Eric Zimmerman, Game designer et professeur au NYU Game Center, aborde le design du point de vue du jeu qu’il permet. Selon lui, le design a quelque chose de proche de la notion de littératie car il permet de produire et comprendre le sens des choses. Il a insisté sur le fait que pratiquer le design c’est jouer avec les systèmes et que cela n’est possible que parce que les systèmes (et les règles) existent. D’ailleurs, nous avons pu expérimenter lors d’un workshop avec lui comment questionner et remodeler les règles d’un système sans forcément en changer la structure (en l’occurrence l’exemple était celui du fameux jeu très simple “pierre, feuille, ciseau”). 

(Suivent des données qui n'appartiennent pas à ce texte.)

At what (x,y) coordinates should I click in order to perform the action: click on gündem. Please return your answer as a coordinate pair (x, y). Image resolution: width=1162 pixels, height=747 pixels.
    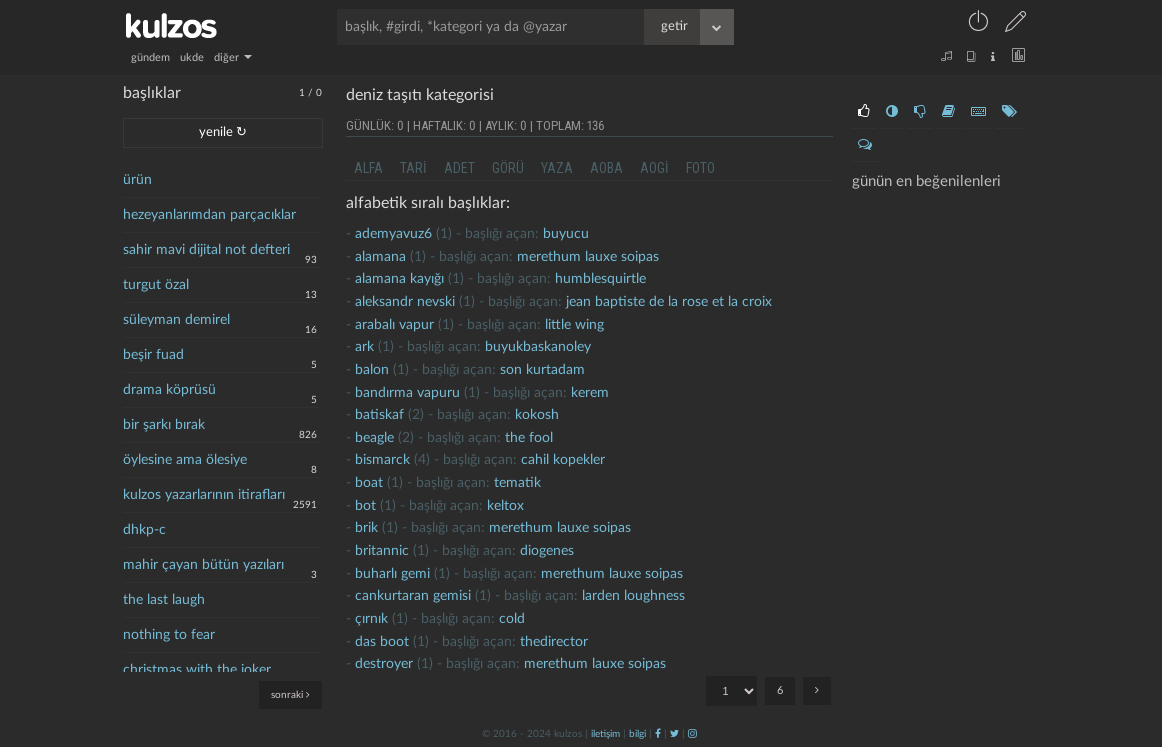
    Looking at the image, I should click on (150, 57). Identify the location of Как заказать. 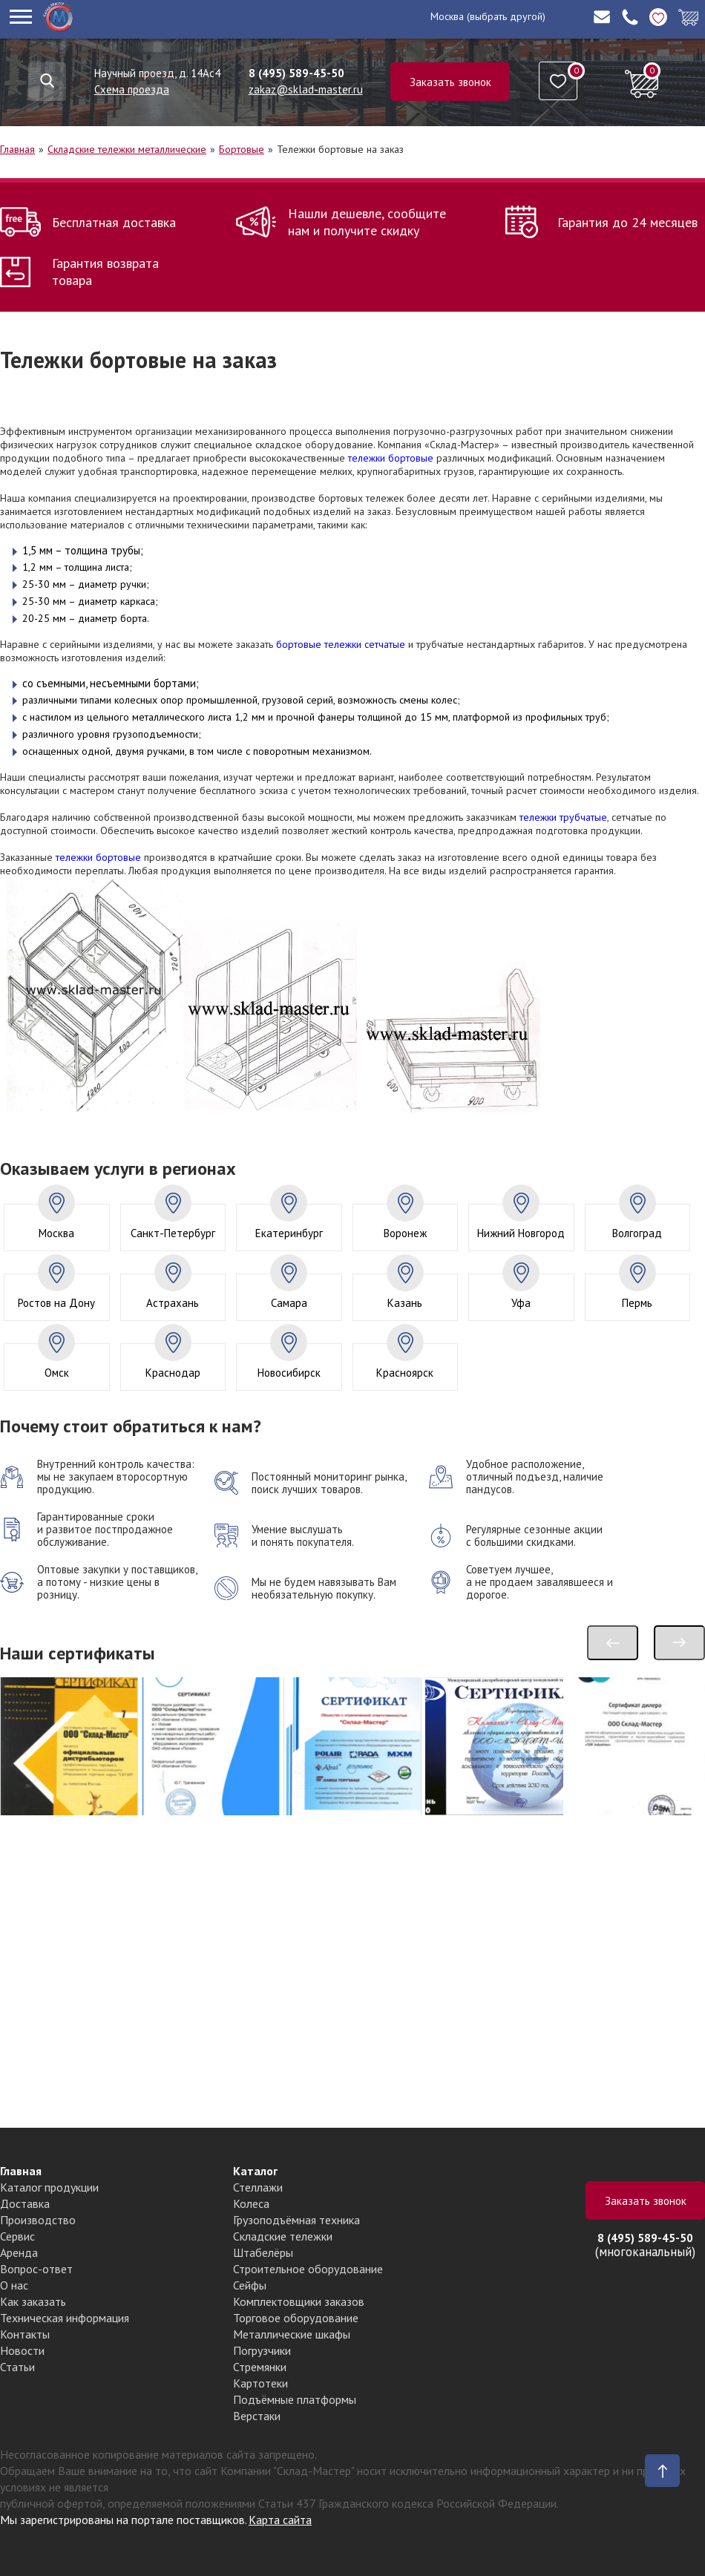
(33, 2301).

La conférence “New Extractivism” de Vladan Joler, professeur au New Media department, University of Novi Sad et co-fondateur de SHARE Lab, a fait un effet électrochoc. Il a présenté un travail de plusieurs années d’investigation dans le cadre d’un projet de recherche Anatomy of an IA system pour rendre visible l’impact du développement de certains dispositifs technologiques. Son travail commence avec la même question à chaque fois : où s’arrête un dispositif technologique (youtube, alexa ou n’importe quel objet connecté) ? Le but est de cartographier l’ensemble des systèmes interconnectés nécessaires à l’existence de n’importe quel objet technologique (ressources planétaires + données + travail humain). Avec ce travail, il dénonce l’idée naïve à propos de la transparence parfois associée au numérique en montrant les boîtes noires que constituent les chaînes d’approvisionnement de ces dispositifs. Pour aller plus loin, une vidéo très inspirante qui montre la puissance du design (dans le bon et le mauvais sens) > New Extractivism – Freiraum Festival 2021

Le mot de la fin je le retiens de Daniel Barcza, professeur vice- recteur de la stratégie et de la recherche et directeur adjoint du Centre d’innovation MOME. Il a présenté la vision pour le futur de l’organisation de MOME University en affirmant :

On ne veut pas croître ! Les limites de la croissance, c’est aussi à appliquer aux établissements d’enseignement.

(clin d’œil au rapport Meadows). 

La prochaine édition européenne de Cumulus se déroulera à l’école de design Nantes Atlantique avec le thème “ethical leadership”, l’occasion de poursuivre ces réflexions sur le rôle des designers pour accompagner les transitions.